* _What is being asked_: Look below for the line containing "Given: Open the Terminal tool window tab" and the line containing "The height and width of the screenshot is (714, 591)."; repeat exactly those two lines and all lines between them, and nothing else.

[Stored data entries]
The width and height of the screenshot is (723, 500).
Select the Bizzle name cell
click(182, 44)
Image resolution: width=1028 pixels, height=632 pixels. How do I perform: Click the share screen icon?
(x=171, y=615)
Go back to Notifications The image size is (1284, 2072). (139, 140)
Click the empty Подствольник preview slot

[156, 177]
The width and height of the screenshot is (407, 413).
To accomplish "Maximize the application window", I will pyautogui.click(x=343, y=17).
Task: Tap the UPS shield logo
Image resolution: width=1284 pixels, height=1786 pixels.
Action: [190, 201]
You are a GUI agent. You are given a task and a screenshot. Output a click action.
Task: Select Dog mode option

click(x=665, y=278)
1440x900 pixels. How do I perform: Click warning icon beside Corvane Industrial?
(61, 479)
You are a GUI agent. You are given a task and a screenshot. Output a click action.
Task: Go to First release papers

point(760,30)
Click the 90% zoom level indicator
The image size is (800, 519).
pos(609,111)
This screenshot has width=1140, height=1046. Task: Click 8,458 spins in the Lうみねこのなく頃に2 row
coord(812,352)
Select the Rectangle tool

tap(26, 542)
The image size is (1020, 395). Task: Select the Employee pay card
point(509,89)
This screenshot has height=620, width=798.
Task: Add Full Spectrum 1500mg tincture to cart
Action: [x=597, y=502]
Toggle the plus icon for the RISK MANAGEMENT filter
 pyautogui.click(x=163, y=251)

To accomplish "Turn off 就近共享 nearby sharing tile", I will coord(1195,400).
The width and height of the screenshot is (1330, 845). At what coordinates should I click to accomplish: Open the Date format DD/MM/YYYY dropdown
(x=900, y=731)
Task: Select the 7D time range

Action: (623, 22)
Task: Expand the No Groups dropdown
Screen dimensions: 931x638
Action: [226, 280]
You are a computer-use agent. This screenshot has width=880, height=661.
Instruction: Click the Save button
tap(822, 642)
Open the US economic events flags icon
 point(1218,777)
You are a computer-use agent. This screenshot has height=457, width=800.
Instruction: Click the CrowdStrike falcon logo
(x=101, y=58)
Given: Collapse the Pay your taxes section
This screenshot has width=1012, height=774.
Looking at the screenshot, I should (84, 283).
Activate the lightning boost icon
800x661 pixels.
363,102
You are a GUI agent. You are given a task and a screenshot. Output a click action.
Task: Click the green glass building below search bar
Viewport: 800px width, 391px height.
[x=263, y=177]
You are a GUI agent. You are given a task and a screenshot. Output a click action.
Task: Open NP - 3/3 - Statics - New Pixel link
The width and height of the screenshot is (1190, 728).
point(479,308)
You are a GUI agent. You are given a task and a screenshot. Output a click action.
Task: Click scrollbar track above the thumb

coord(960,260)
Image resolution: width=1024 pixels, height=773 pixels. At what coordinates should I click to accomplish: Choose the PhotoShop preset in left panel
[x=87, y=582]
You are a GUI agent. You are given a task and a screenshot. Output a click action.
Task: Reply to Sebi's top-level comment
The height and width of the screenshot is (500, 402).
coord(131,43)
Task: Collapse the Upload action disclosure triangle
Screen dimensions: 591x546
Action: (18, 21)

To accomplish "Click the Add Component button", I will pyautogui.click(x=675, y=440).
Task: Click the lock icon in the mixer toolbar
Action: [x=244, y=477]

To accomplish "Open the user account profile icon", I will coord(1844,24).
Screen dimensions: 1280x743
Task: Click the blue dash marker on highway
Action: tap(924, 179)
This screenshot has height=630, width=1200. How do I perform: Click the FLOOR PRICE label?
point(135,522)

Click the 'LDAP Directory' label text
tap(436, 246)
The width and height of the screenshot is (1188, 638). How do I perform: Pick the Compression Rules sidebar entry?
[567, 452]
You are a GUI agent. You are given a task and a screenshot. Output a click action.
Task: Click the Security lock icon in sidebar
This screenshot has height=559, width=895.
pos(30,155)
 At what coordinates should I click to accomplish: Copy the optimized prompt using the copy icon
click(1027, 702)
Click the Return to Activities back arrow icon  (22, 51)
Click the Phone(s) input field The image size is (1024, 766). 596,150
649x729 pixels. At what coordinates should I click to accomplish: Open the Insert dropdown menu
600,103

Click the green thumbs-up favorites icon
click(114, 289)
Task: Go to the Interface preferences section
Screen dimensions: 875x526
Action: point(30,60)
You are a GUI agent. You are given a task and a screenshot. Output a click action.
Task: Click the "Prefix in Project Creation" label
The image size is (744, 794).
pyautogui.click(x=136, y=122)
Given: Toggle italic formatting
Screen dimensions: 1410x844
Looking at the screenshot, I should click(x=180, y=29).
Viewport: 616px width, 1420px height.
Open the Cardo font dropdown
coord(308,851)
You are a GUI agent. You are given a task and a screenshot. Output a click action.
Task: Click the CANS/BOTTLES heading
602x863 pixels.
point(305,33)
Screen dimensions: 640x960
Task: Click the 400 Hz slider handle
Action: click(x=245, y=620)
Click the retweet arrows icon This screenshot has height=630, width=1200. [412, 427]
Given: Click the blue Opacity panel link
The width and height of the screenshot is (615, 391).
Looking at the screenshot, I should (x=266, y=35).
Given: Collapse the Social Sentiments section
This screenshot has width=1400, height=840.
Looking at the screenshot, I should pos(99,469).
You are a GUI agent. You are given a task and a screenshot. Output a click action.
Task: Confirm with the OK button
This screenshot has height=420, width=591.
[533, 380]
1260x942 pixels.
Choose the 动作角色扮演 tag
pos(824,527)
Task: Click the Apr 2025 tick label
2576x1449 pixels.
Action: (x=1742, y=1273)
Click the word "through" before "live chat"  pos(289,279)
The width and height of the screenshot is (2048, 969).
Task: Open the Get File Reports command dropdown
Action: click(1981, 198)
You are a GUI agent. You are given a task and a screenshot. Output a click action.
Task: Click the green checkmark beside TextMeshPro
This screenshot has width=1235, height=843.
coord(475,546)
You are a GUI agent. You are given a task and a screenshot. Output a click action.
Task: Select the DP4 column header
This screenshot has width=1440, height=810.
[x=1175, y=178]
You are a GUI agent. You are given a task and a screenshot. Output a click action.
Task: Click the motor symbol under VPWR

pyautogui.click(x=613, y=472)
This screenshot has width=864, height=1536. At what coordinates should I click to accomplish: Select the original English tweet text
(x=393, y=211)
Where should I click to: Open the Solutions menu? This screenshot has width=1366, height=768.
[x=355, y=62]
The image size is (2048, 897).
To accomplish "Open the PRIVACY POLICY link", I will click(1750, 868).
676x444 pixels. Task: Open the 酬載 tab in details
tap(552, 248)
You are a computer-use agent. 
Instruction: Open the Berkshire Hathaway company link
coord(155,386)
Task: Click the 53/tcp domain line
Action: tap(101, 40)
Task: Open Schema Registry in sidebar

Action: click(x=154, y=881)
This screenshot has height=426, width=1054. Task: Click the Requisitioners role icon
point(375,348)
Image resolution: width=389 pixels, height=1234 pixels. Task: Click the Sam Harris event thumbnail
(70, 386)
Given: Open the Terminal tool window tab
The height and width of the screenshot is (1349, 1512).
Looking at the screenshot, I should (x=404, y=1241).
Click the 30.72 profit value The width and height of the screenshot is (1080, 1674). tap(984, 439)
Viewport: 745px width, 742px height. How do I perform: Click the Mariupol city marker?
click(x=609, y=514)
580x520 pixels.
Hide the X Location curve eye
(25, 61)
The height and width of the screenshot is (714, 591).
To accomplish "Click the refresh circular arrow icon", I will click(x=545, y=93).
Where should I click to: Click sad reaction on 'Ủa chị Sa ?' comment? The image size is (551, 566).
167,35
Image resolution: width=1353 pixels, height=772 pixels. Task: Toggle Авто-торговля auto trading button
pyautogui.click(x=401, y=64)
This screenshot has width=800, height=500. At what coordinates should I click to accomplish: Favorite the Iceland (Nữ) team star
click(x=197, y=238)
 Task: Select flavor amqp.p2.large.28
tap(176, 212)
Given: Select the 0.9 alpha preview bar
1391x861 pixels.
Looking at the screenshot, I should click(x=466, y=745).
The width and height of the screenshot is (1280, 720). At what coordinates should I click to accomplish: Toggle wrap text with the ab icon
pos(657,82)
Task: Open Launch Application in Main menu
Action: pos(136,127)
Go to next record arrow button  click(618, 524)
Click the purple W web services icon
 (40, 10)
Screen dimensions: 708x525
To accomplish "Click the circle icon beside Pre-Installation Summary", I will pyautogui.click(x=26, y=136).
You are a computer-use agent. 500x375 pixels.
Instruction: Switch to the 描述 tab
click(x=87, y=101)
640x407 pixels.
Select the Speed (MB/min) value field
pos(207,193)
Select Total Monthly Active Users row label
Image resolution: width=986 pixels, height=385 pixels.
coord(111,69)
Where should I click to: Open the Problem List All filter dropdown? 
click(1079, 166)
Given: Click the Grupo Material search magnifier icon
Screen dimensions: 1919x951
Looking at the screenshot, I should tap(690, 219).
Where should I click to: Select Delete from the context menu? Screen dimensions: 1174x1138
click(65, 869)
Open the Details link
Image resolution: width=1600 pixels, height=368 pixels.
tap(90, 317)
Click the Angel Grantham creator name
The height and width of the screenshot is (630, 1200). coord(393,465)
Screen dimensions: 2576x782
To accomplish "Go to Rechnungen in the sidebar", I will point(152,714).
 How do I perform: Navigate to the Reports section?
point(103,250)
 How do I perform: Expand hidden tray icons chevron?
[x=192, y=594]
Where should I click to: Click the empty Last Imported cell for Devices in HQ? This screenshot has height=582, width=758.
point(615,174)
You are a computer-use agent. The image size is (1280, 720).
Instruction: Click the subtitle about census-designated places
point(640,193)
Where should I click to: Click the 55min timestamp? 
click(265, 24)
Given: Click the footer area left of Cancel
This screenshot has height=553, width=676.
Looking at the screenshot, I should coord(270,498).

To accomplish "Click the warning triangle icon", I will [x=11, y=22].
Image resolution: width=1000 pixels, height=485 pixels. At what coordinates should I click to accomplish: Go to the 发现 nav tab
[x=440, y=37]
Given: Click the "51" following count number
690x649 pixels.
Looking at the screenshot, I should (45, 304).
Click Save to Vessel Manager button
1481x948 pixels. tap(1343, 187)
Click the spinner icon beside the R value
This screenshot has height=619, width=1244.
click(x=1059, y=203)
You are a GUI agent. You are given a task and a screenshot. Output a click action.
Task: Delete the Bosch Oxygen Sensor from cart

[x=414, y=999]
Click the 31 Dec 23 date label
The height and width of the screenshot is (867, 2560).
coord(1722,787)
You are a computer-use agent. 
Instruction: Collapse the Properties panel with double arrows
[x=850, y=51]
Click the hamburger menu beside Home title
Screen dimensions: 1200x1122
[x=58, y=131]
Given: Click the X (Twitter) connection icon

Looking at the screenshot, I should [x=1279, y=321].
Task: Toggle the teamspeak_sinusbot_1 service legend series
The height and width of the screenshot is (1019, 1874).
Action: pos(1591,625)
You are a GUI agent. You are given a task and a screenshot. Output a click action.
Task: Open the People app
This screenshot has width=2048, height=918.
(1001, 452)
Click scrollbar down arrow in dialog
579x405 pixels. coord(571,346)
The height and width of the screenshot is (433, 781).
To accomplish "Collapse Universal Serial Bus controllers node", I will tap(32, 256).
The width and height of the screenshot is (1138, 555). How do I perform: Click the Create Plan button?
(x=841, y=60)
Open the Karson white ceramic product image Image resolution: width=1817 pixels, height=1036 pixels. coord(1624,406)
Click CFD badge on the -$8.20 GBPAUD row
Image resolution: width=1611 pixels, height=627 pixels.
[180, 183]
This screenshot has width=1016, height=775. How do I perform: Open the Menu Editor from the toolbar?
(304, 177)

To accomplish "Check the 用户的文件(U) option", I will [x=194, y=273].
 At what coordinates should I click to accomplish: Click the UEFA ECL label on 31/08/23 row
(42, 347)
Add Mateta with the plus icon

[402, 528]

* _Answer to the exercise_:
Given: Open the Terminal tool window tab
The height and width of the screenshot is (1349, 1512).
Looking at the screenshot, I should (x=404, y=1241).
Click the 30.72 profit value The width and height of the screenshot is (1080, 1674). tap(984, 439)
Viewport: 745px width, 742px height. How do I perform: Click the Mariupol city marker?
click(x=609, y=514)
580x520 pixels.
Hide the X Location curve eye
(25, 61)
The height and width of the screenshot is (714, 591).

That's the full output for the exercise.